1 a (1) :  a military leader :  the commander of a unit or a body of troops (2) :  a subordinate officer commanding under a sovereign or general (3) :  a commissioned officer in the army, air force, or marine corps ranking above a first lieutenant and below a major

(1) :  a naval officer who is master or commander of a ship (2) :  a commissioned officer in the navy ranking above a commander and below a commodore and in the coast guard ranking above a commander and below a rear admiral

c :  a senior pilot who commands the crew of an airplane

d :  an officer in a police department or fire department in charge of a unit (as a precinct or company) and usually ranking above a lieutenant and below a chief

2 :  one who leads or supervises

3 :  a person of importance or influence in a field <captains of industry>





“I too am not a bit tamed, I too am untranslatable, I sound my barbaric yawp over the roofs of the world.”

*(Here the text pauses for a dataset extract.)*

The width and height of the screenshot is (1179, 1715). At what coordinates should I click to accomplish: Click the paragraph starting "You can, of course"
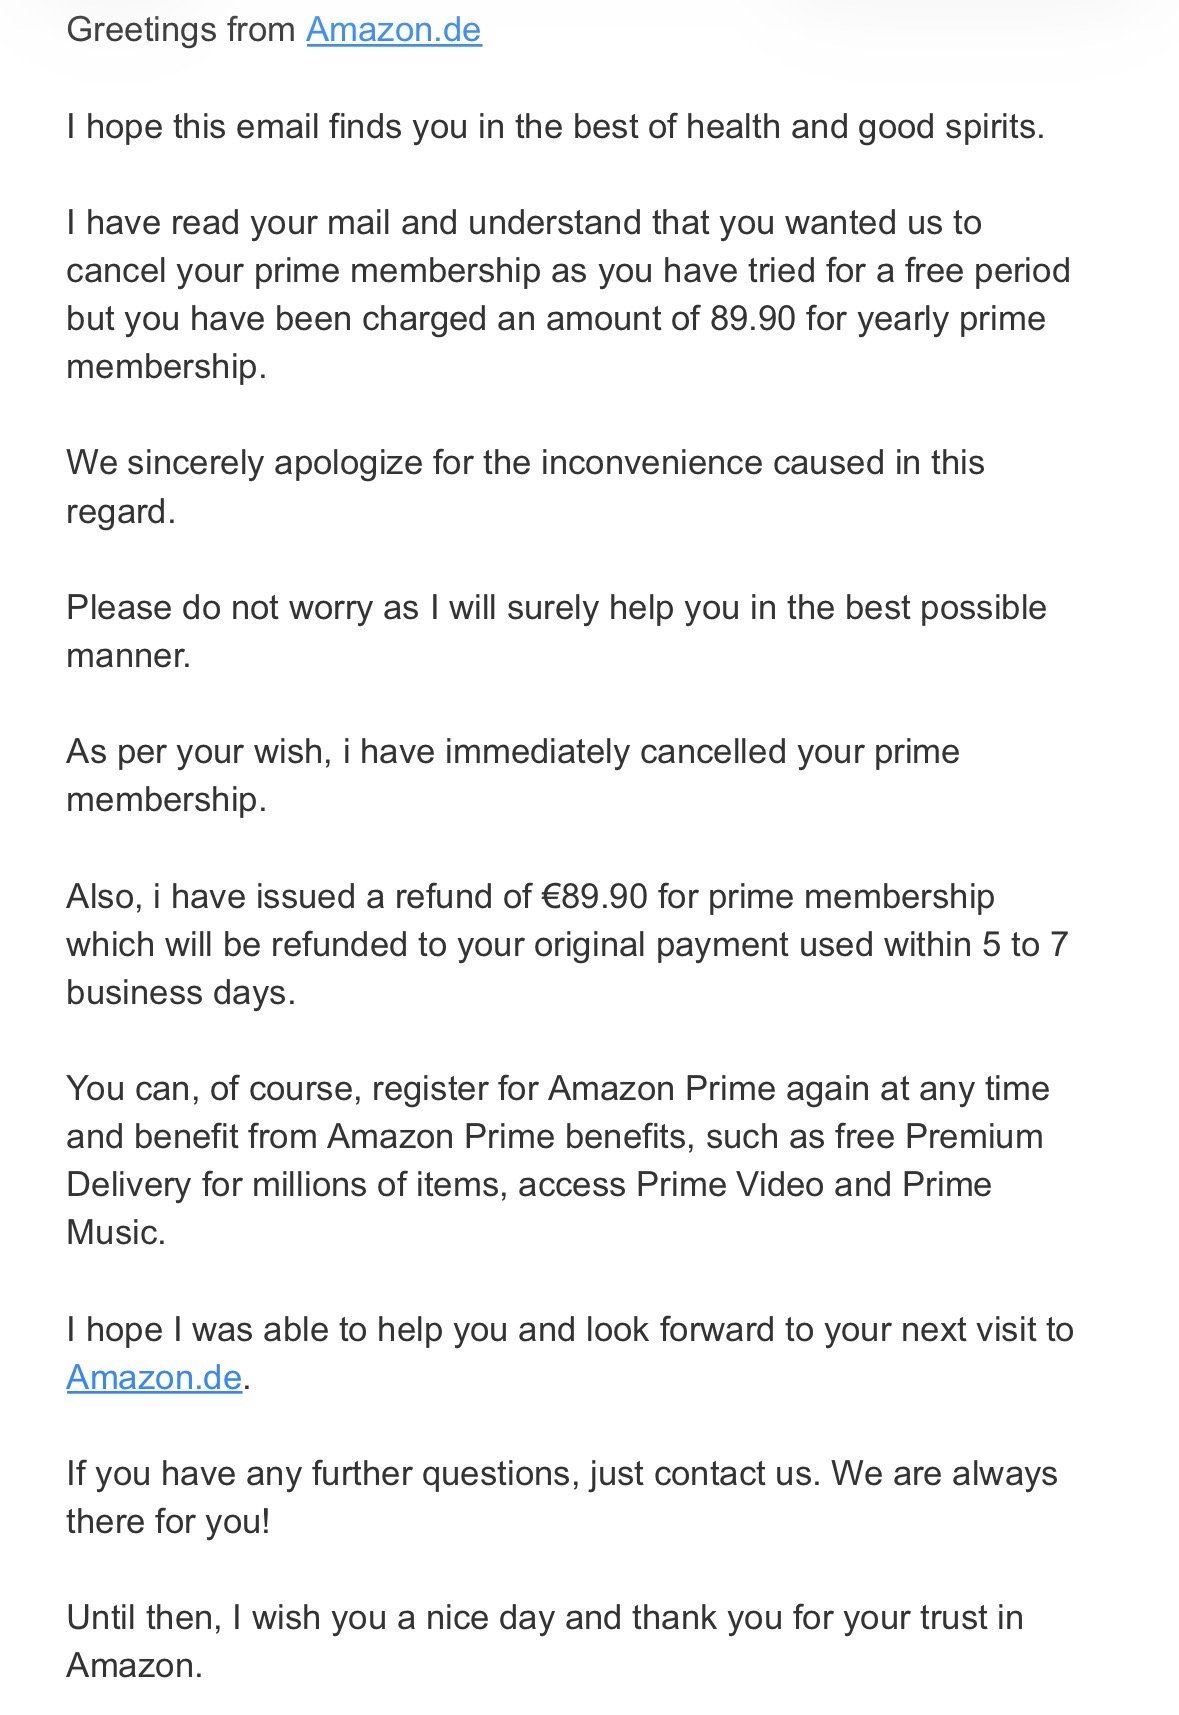click(557, 1088)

—Walt Whitman, from Song of Myself in Leaves of Grass





Robin Williams died today.

I don’t know quite how to explain how I feel about this. Sadness doesn’t quite cover it.

I miss him and I didn’t know him. I wish he were here.

Williams was a master of comedy. However, it was his serious roles that moved me most. But if you look closely at even his comedic roles, there is always something serious there, too. 

I hadn’t realized how young I was when Dead Poets’ Society came out. I was ten. And I’m pretty sure I saw it not too long after that. Maybe I was a few years older. But what I know was that I wanted him to be my teacher. The way he was on fire for words. The way he encouraged his young students. The way he told them that the things that mattered to me mattered. He made them sound their barbaric yawps and I was a scared little kid who desperately wanted to yawp, too. I wanted someone to give me permission to yawp. And when the lead character, the student he encourages to follow his dreams and be himself, commits suicide because of the competing pressures of what he wants and what his parents want, I felt that sadness deeply. I felt the tragedy as if it were happening to someone I loved, in a community I cared about. When Williams’ character is told to leave at the end and his students one by one stand on their desks, defying their old teacher and old ways of thinking and being, I felt as if the sea changes that had happened inside them had also happened inside me.

When I saw Williams as a young doctor bring to life patients who had previously been catatonic, enslaved in their frozen bodies, his joy was mine. And when the meds stopped working suddenly, when he couldn’t figure out what went wrong, when suddenly he saw the patients he had grown close to become closed off and isolated again, I wept. And not tiny tears, not a single drop rolling down a check, but full body quaking kind of weeping.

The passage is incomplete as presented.